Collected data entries
================

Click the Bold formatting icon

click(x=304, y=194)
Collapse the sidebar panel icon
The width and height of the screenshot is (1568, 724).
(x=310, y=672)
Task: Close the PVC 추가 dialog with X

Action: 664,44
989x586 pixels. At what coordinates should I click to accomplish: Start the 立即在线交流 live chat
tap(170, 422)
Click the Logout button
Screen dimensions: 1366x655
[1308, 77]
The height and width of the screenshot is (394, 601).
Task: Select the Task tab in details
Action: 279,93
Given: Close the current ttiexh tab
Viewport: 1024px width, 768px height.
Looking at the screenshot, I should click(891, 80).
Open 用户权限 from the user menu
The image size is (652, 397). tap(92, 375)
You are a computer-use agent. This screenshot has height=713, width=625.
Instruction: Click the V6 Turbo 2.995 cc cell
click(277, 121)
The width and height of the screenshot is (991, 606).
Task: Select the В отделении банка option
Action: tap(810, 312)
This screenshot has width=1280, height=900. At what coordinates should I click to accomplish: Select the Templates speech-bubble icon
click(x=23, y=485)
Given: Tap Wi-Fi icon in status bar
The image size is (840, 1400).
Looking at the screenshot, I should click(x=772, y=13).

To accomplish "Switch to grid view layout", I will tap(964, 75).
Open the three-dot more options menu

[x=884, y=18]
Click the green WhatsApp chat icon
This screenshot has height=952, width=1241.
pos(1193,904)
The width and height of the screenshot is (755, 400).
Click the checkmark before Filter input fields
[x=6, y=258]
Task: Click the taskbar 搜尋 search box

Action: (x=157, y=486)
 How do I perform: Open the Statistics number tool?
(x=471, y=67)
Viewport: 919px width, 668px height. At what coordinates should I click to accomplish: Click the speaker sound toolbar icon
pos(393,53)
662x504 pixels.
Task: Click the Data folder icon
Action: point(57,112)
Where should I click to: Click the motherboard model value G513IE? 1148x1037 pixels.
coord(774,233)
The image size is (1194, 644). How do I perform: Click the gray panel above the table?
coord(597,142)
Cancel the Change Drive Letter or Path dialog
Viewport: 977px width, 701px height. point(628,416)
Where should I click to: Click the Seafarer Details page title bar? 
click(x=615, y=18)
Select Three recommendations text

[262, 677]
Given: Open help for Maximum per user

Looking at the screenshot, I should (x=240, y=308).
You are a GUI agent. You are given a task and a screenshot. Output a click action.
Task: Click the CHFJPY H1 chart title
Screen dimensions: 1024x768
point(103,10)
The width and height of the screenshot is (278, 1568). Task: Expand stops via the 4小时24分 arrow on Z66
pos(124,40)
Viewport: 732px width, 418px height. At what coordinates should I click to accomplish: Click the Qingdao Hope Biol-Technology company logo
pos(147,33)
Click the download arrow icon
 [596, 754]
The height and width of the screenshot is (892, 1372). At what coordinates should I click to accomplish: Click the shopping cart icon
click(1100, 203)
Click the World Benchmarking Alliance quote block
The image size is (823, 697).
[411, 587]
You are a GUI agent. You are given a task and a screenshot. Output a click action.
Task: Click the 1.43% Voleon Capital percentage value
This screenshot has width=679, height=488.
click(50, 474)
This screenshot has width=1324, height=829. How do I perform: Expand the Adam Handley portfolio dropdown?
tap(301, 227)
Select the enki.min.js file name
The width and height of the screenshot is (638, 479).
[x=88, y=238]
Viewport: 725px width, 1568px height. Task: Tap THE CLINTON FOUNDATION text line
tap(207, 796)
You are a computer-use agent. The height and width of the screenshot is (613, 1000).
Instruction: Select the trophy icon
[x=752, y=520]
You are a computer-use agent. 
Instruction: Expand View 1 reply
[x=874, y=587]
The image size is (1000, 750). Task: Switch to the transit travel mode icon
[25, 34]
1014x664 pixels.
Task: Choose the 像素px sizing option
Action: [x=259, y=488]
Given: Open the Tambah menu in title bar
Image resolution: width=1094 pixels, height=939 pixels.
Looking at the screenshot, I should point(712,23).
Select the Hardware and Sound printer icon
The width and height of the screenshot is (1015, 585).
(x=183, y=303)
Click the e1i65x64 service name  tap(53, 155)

================

Copy every line of the data that carries the word "name".

Select the enki.min.js file name
Click the e1i65x64 service name  tap(53, 155)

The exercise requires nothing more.